═══ Source material
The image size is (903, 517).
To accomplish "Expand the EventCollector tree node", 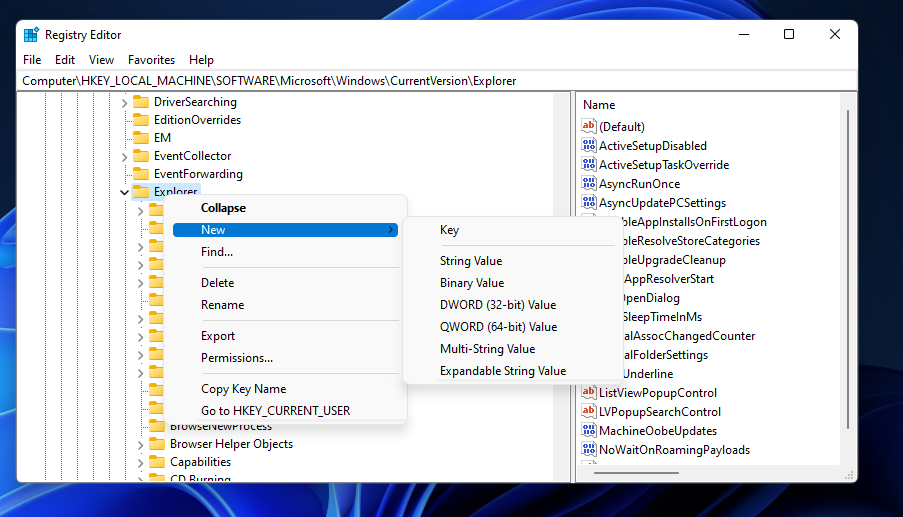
══════
═══ Source material
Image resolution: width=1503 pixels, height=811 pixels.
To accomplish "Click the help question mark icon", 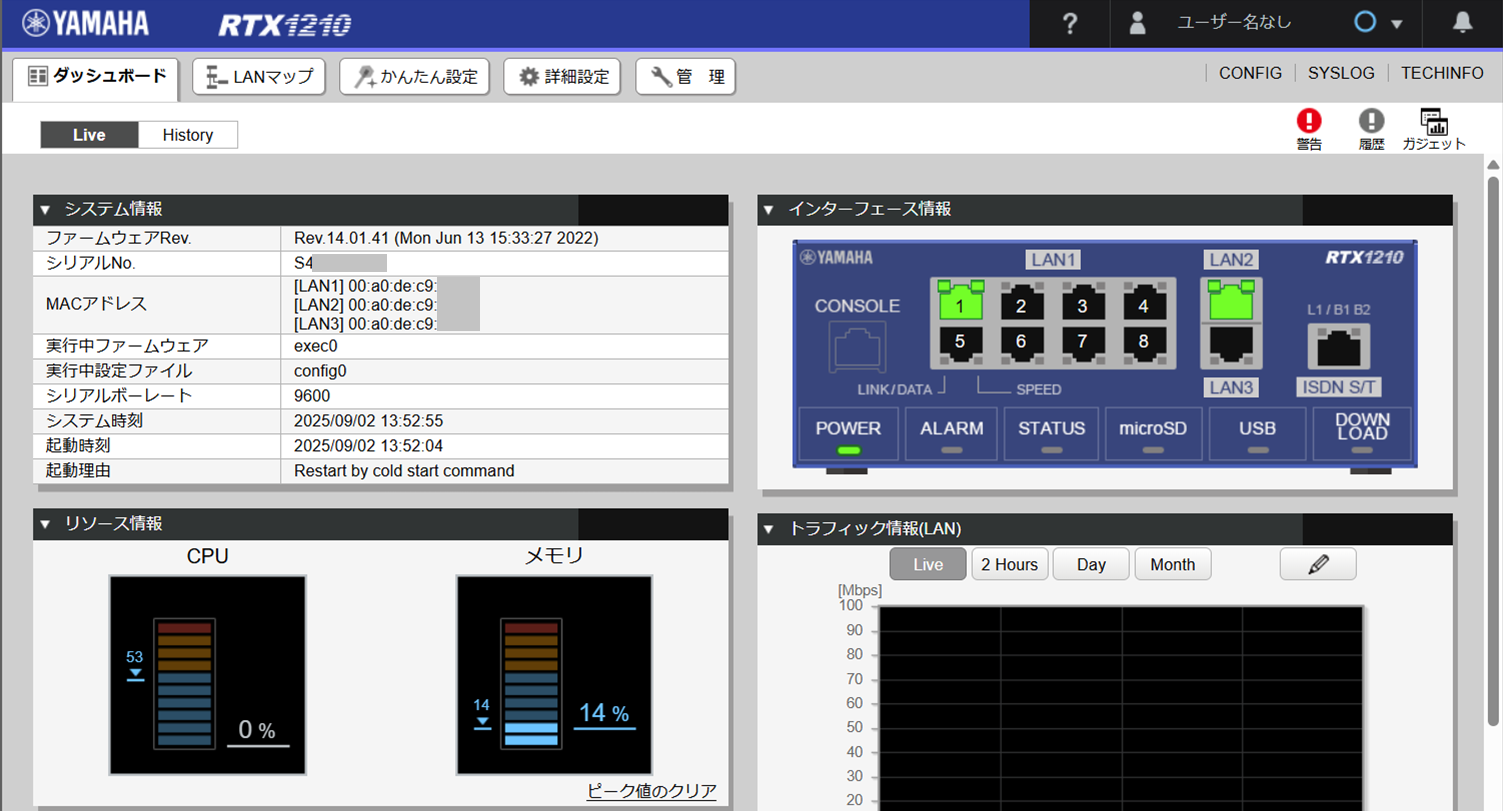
══════
═══ Source material
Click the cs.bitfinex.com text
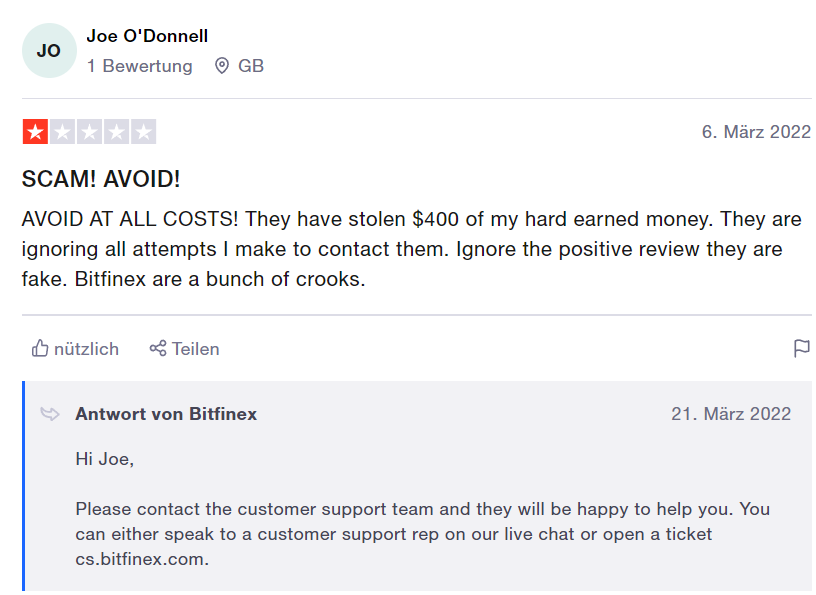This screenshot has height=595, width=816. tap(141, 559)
══════
For this task, return exactly the stretch of the listing above from the line with "Image resolution: width=1503" through the line with "the help question", inclusive and without pictures.

Result of this task:
Image resolution: width=1503 pixels, height=811 pixels.
To accomplish "Click the help question mark icon", 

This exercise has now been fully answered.